Aku mendobrak pintu ini. Sekuat tenaga hingga rasanya tulang-tulangku ingin patah. Dan perjuanganku membuahkan hasil, dengan cepat aku berlari mencari ibu. Mataku terbelalak saat melihat surat-surat itu terbakar. Ibu membakarnya. Membakar surat yang berharga bagiku.

"TIDAK!" Aku berlari. Mencoba memadamkan api-api itu dengan tanganku sendiri. Aku tak peduli jika tanganku terluka, yang aku inginkan hanya membaca surat itu, walau hanya satu kalimat saja.

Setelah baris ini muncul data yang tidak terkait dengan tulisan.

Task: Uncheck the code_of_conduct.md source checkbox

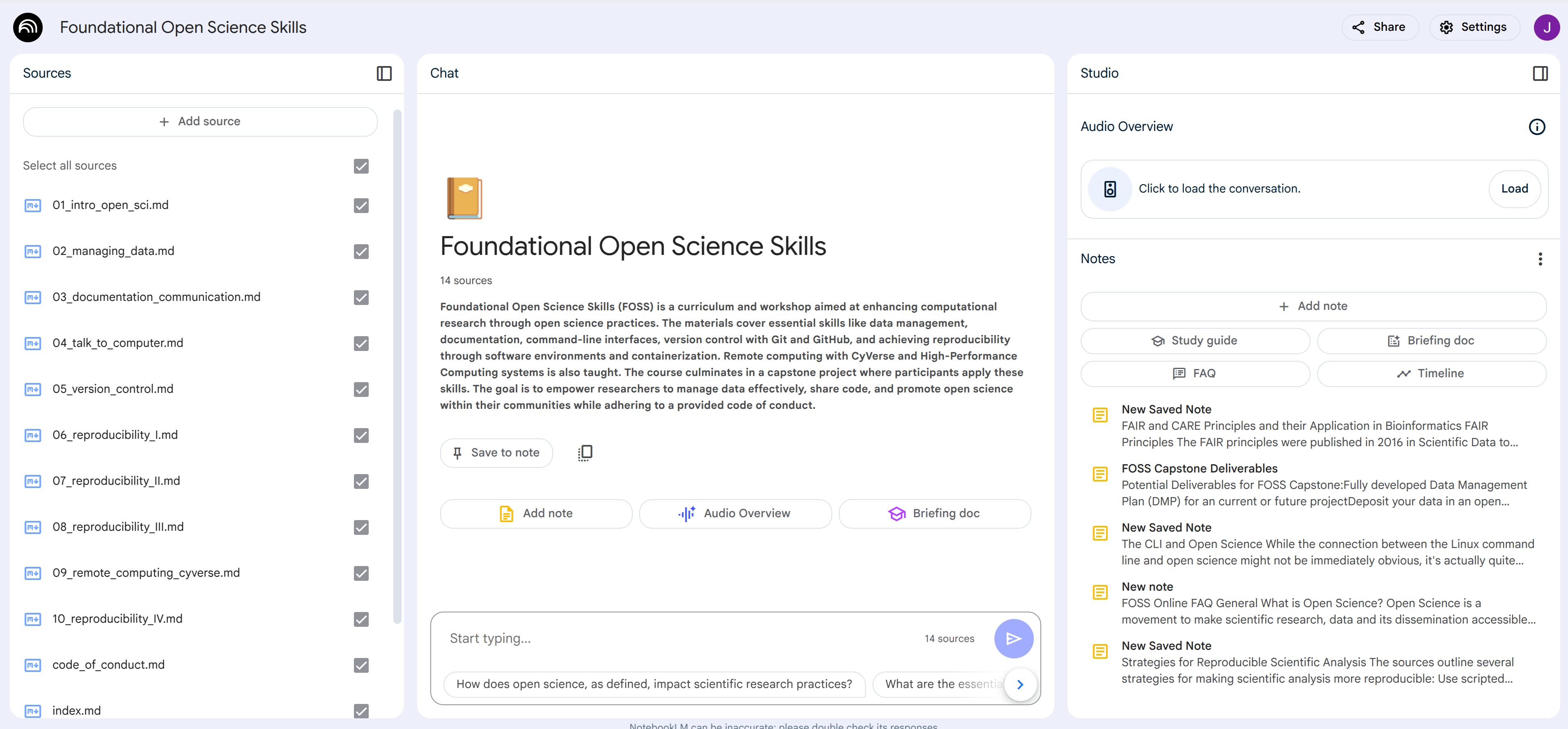Action: pyautogui.click(x=361, y=665)
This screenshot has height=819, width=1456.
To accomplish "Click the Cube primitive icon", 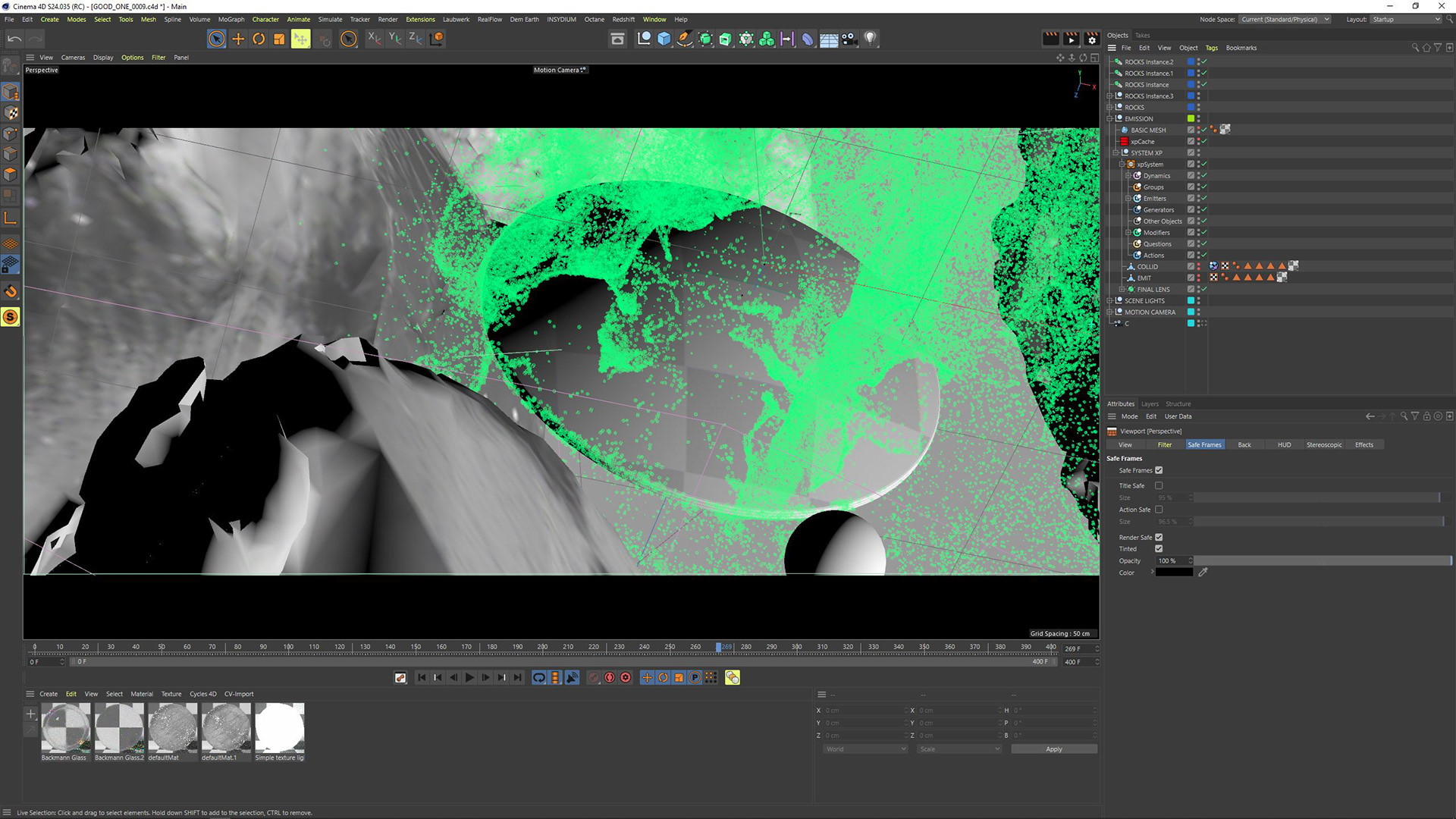I will (664, 39).
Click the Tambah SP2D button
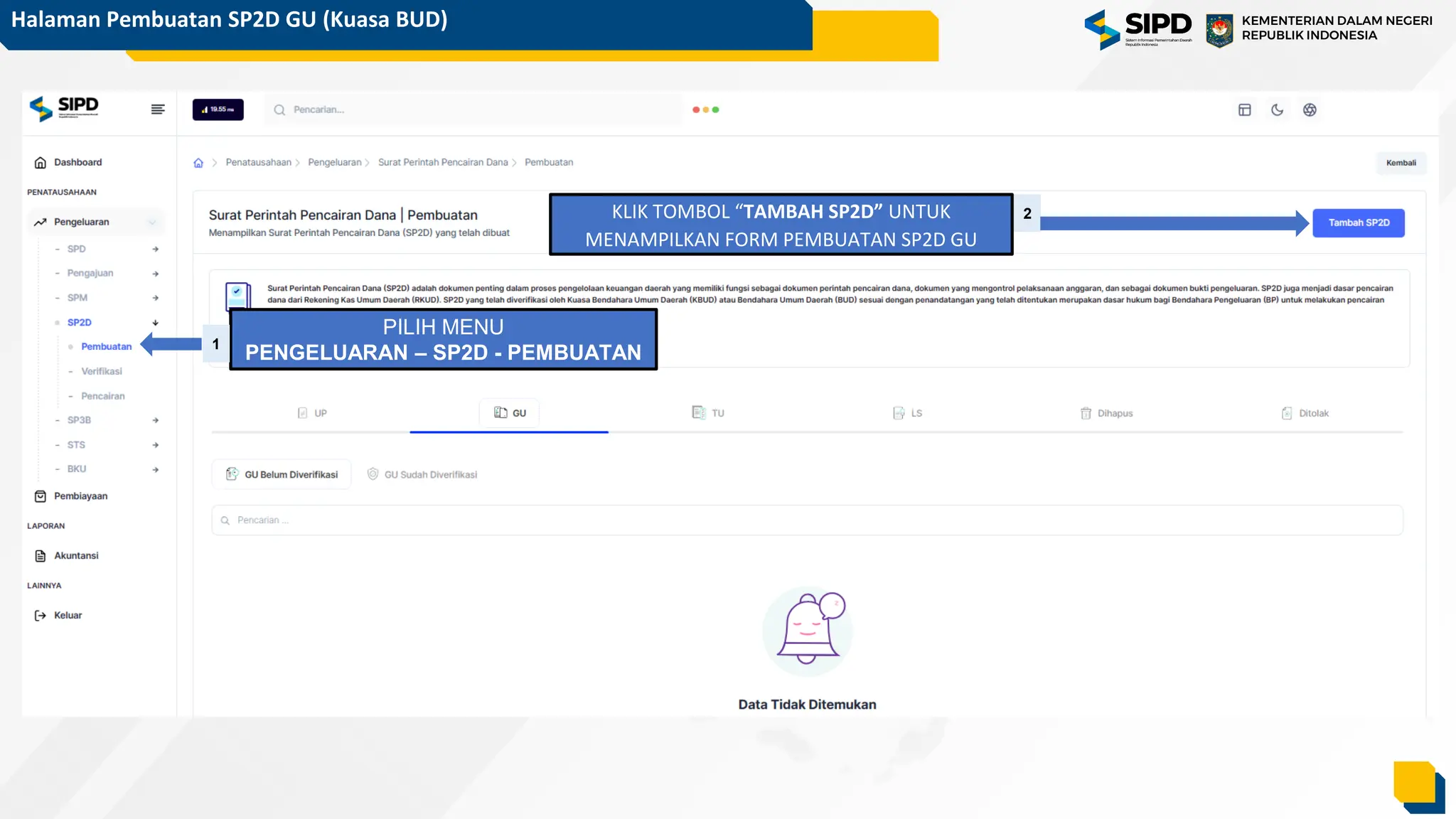This screenshot has height=819, width=1456. point(1358,223)
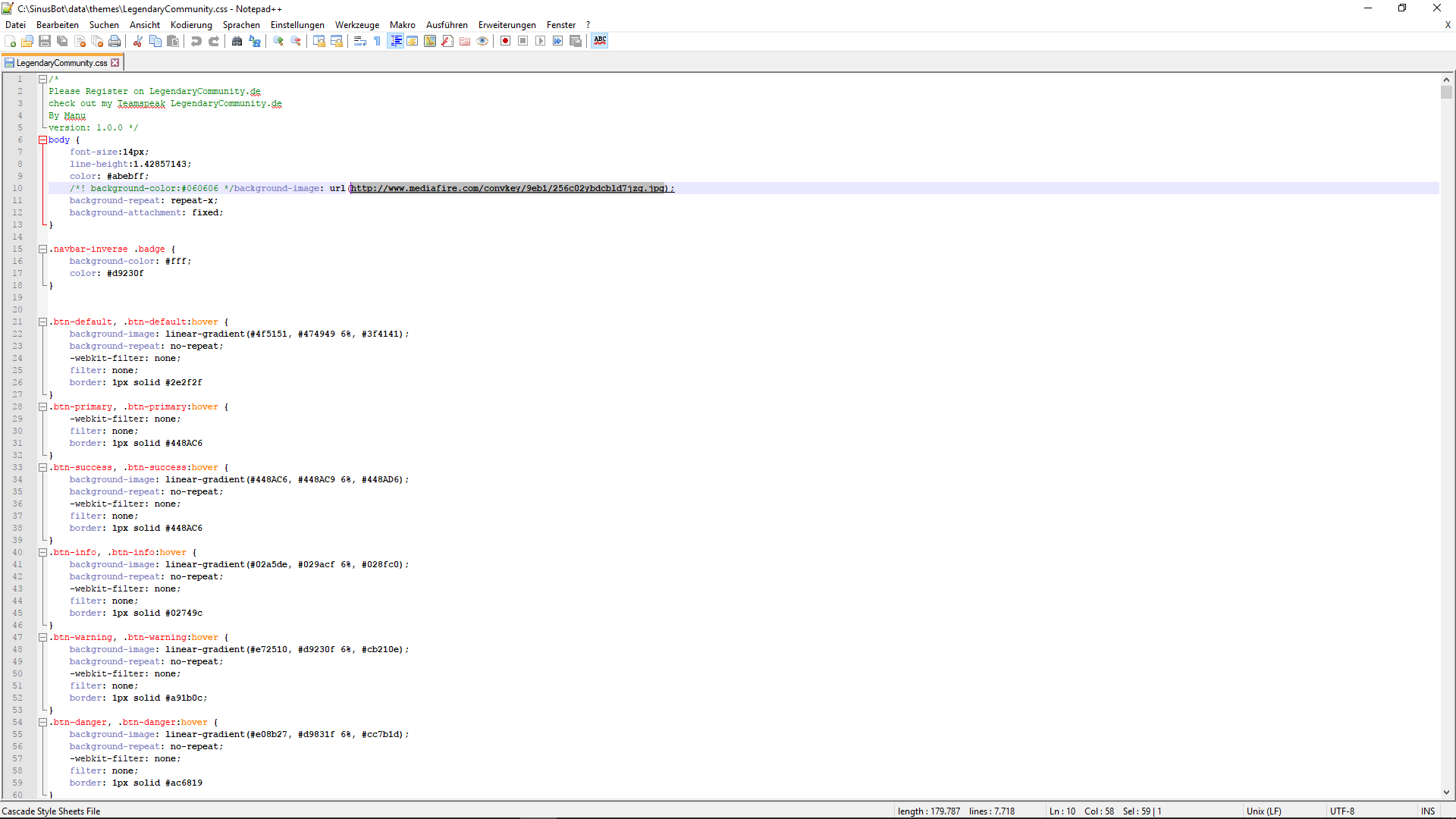Open Find with the binoculars icon
The height and width of the screenshot is (819, 1456).
[x=237, y=41]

"JANGAN LAKUKAN ITU! BIARKAN SURAT ITU TERBAKAR SASUKE! CUKUP.. CUKUP SASUKE.. IBU LELAH. JANGAN BUAT IBU HANCUR LEBIH DARI INI. LUPAKAN NARUTO. CINTA KALIAN TIDAK AKAN PERNAH BISA BERSATU. ITU ADALAH DOSA! SASUKE! SEHARUSNYA KAU MENIKAHI WANITA LAIN DAN MEMILIKI ANAK. ITU YANG SEHARUSNYA KAU LAKUKAN..." Ibuku menangis meraung-raung, namun aku tetap fokus memadamkan api-api itu. Tak peduli jika mataku memerah menahan tangis yang membuncah.

"Tidak.. aku tidak bisa. Aku mencintainya ibu, aku mencintai Naruto." Lirihku.

"Menyingkir dari sana!" Ibu menarik tanganku, mencegahku memadamkan api. Aku menolaknya dan tanpa sadar menepis tangannya. Ibuku membelalakan matanya kaget. Tak menyangka jika anak bungsunya bisa seperti ini.

'Dan saat itulah penyesalan terbesarku dimulai.'

Ibu terjatuh, wajahnya pucat dan tubuhnya kejang-kejang. Serangan jantung. Itu yang kutahu. Dengan panik aku membawanya kerumah sakit. Untunglah kakakku sudah pulang dan membantuku membawanya kesana. Aku bahkan tak mempedulikan rasa sakit pada tanganku yang melepuh ini.

..

..

..

Kini ibu telah tiada. Ibu meninggalkan ayah, kakak serta diriku. Aku terus mengutuk diriku karena kebodohanku. Jika saja saat itu aku tak melakukannya mungkin ibu tak akan pergi. Ayah semakin benci padaku dan enggan melihat wajahku lagi. Disisi lain, kakak juga tak mengerti apa yang harus ia lakukan. Ini terlalu mendadak baginya. Aku mengerti itu.

Naruto? kemanakah dirimu disaat saat seperti ini? Kau tau, aku benar-benar hancur. Aku telah kehilangan ibuku karena dirimu. Naruto, apakah benar jika cinta kita adalah dosa?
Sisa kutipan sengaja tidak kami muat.